Saved entries:
_____
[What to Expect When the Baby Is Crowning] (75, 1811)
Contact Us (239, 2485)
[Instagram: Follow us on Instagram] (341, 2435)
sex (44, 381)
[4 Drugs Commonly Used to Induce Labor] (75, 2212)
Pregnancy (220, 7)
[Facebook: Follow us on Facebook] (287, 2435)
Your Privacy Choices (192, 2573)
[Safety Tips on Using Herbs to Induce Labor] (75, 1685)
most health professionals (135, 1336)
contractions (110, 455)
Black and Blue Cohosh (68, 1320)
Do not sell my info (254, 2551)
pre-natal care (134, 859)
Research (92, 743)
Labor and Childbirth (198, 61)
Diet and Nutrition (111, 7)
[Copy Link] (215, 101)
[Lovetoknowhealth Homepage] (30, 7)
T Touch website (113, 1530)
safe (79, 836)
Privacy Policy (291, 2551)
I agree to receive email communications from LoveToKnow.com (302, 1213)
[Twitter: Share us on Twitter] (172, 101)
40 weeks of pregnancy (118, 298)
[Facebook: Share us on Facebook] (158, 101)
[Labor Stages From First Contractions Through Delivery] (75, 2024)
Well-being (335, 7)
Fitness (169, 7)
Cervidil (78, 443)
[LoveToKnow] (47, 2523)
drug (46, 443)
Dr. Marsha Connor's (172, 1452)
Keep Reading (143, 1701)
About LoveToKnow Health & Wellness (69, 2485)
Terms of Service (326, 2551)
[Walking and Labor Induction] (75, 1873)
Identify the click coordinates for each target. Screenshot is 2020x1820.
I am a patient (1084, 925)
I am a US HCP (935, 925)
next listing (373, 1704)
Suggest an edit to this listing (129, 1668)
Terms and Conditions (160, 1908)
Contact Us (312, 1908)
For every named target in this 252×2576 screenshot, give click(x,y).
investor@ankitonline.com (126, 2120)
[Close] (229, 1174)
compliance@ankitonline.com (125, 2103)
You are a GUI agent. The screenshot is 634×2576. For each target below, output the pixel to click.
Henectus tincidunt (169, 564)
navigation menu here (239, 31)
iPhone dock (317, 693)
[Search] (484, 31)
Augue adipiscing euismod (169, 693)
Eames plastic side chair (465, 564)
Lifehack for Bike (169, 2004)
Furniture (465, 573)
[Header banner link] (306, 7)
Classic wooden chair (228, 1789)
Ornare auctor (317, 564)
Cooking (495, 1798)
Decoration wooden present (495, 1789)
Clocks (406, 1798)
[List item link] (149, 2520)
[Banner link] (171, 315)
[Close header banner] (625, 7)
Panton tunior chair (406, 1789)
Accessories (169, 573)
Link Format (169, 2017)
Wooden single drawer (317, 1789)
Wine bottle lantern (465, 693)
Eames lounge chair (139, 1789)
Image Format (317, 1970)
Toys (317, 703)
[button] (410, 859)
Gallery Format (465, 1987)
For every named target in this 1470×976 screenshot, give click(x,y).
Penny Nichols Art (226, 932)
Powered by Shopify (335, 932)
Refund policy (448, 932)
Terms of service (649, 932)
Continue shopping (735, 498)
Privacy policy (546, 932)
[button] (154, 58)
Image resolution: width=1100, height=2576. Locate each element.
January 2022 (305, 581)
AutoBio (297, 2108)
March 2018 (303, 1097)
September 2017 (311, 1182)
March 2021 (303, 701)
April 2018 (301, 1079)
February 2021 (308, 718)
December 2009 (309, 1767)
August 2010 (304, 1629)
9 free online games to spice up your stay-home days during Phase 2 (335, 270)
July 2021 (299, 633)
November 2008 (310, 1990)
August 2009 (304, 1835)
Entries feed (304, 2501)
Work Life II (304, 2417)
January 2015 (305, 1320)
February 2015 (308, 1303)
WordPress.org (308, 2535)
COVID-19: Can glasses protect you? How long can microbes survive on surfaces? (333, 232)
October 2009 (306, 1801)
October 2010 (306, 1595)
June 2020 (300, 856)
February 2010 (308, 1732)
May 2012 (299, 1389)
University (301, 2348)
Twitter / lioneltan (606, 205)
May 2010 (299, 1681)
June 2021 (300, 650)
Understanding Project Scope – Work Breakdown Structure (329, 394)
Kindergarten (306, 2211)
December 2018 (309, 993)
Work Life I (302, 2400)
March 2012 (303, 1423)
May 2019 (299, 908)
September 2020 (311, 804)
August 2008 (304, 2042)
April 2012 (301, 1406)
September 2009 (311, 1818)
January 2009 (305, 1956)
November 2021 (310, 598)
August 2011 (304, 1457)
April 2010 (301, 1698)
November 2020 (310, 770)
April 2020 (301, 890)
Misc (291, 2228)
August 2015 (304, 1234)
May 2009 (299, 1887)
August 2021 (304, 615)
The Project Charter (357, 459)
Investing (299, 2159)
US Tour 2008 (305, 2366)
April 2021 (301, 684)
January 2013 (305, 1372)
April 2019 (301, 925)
_____
*WHAT YOU SHOULD DO*:
Stop at the line containing "Ornare auctor (317, 564)". Please print exactly every line before it from the start of the records, plus that line itself, and nothing else.

*OUTPUT OF THE TASK*:
[What to Expect When the Baby Is Crowning] (75, 1811)
Contact Us (239, 2485)
[Instagram: Follow us on Instagram] (341, 2435)
sex (44, 381)
[4 Drugs Commonly Used to Induce Labor] (75, 2212)
Pregnancy (220, 7)
[Facebook: Follow us on Facebook] (287, 2435)
Your Privacy Choices (192, 2573)
[Safety Tips on Using Herbs to Induce Labor] (75, 1685)
most health professionals (135, 1336)
contractions (110, 455)
Black and Blue Cohosh (68, 1320)
Do not sell my info (254, 2551)
pre-natal care (134, 859)
Research (92, 743)
Labor and Childbirth (198, 61)
Diet and Nutrition (111, 7)
[Copy Link] (215, 101)
[Lovetoknowhealth Homepage] (30, 7)
T Touch website (113, 1530)
safe (79, 836)
Privacy Policy (291, 2551)
I agree to receive email communications from LoveToKnow.com (302, 1213)
[Twitter: Share us on Twitter] (172, 101)
40 weeks of pregnancy (118, 298)
[Facebook: Share us on Facebook] (158, 101)
[Labor Stages From First Contractions Through Delivery] (75, 2024)
Well-being (335, 7)
Fitness (169, 7)
Cervidil (78, 443)
[LoveToKnow] (47, 2523)
drug (46, 443)
Dr. Marsha Connor's (172, 1452)
Keep Reading (143, 1701)
About LoveToKnow Health & Wellness (69, 2485)
Terms of Service (326, 2551)
[Walking and Labor Induction] (75, 1873)
Identify the click coordinates for each target. Screenshot is 2020x1820.
I am a patient (1084, 925)
I am a US HCP (935, 925)
next listing (373, 1704)
Suggest an edit to this listing (129, 1668)
Terms and Conditions (160, 1908)
Contact Us (312, 1908)
For every named target in this 252×2576 screenshot, give click(x,y).
investor@ankitonline.com (126, 2120)
[Close] (229, 1174)
compliance@ankitonline.com (125, 2103)
You are a GUI agent. The screenshot is 634×2576. For each target below, output the pixel to click.
Henectus tincidunt (169, 564)
navigation menu here (239, 31)
iPhone dock (317, 693)
[Search] (484, 31)
Augue adipiscing euismod (169, 693)
Eames plastic side chair (465, 564)
Lifehack for Bike (169, 2004)
Furniture (465, 573)
[Header banner link] (306, 7)
Classic wooden chair (228, 1789)
Ornare auctor (317, 564)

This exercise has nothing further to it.